What the task asks.
Please give only the lines from the one with "Select the P四方形 tool" through the end of the records, inclusive, as a numbered list with blank lines omitted. Leave the pictures out of your answer.

Provided entries.
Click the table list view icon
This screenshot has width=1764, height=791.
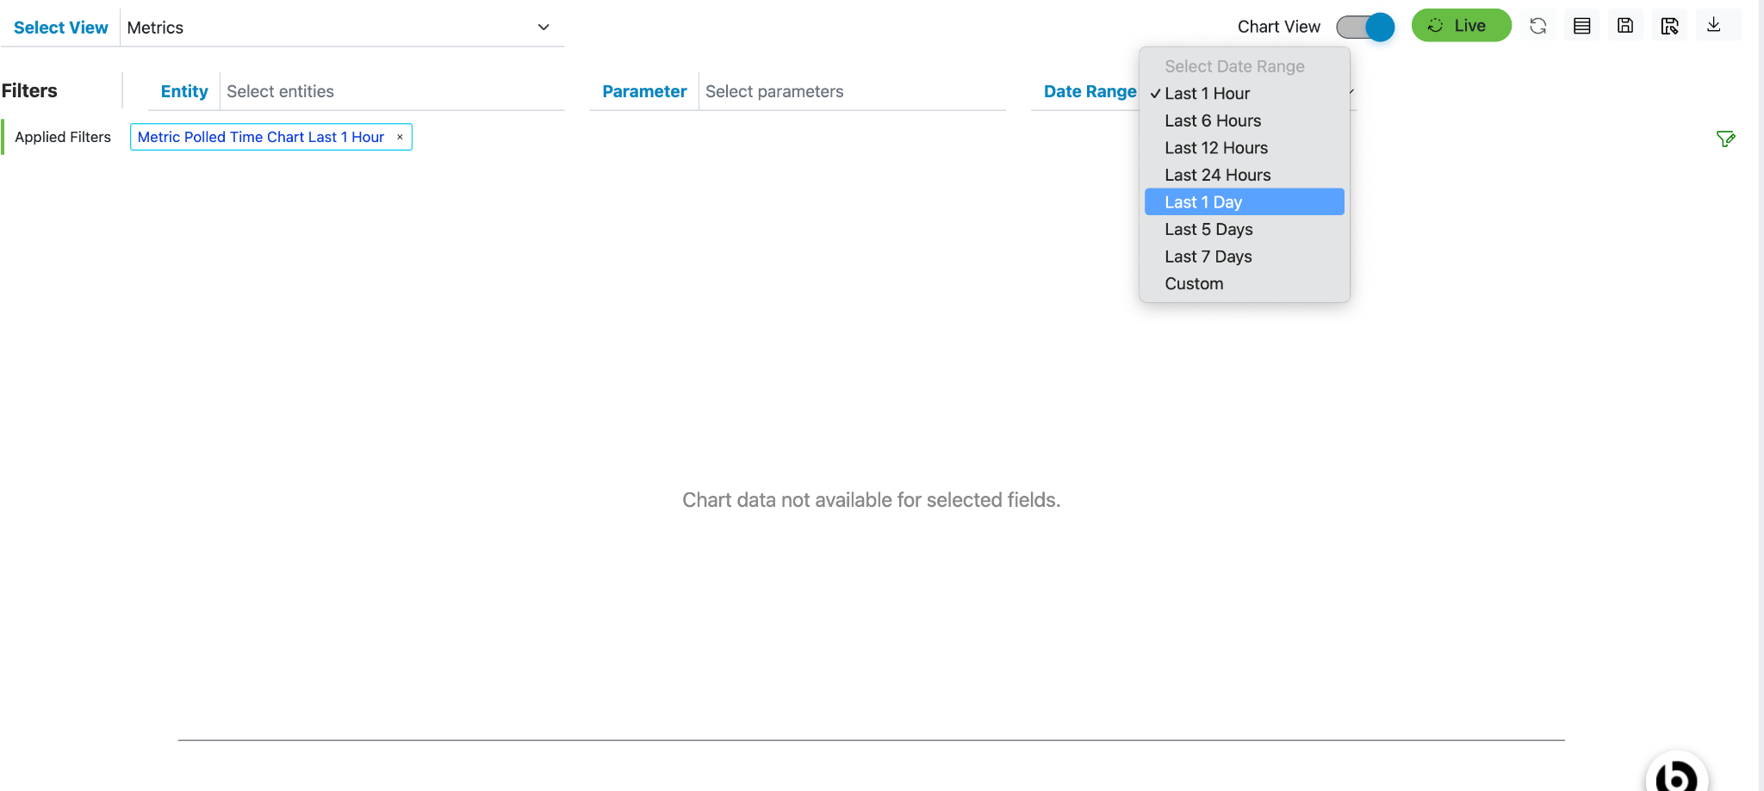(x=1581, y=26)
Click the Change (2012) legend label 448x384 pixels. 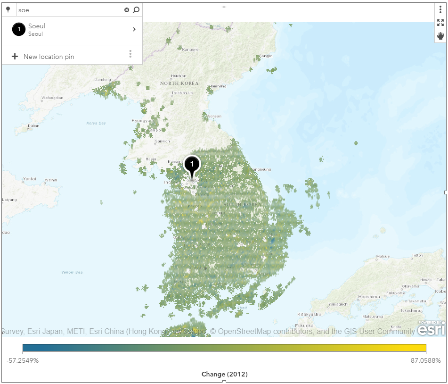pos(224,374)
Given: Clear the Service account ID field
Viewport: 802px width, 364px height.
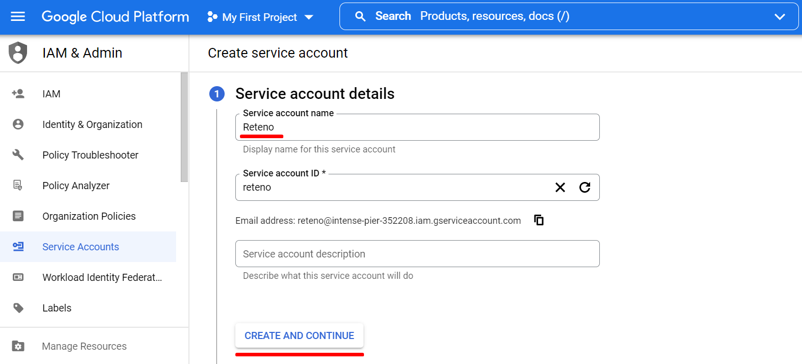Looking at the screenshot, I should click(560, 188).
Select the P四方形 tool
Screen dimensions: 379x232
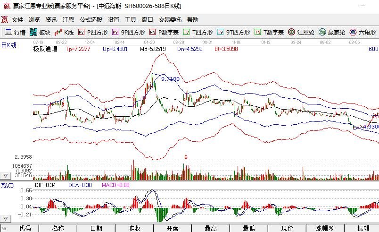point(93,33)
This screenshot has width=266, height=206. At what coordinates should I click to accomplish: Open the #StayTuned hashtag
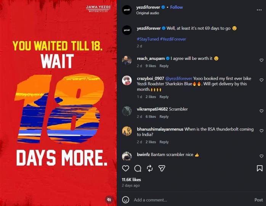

Correct answer.
1. Select the P四方形 tool
2. Screen dimensions: 379x232
3. point(93,33)
4. This screenshot has width=266, height=206. At what coordinates should I click to accomplish: Open the #StayTuned hashtag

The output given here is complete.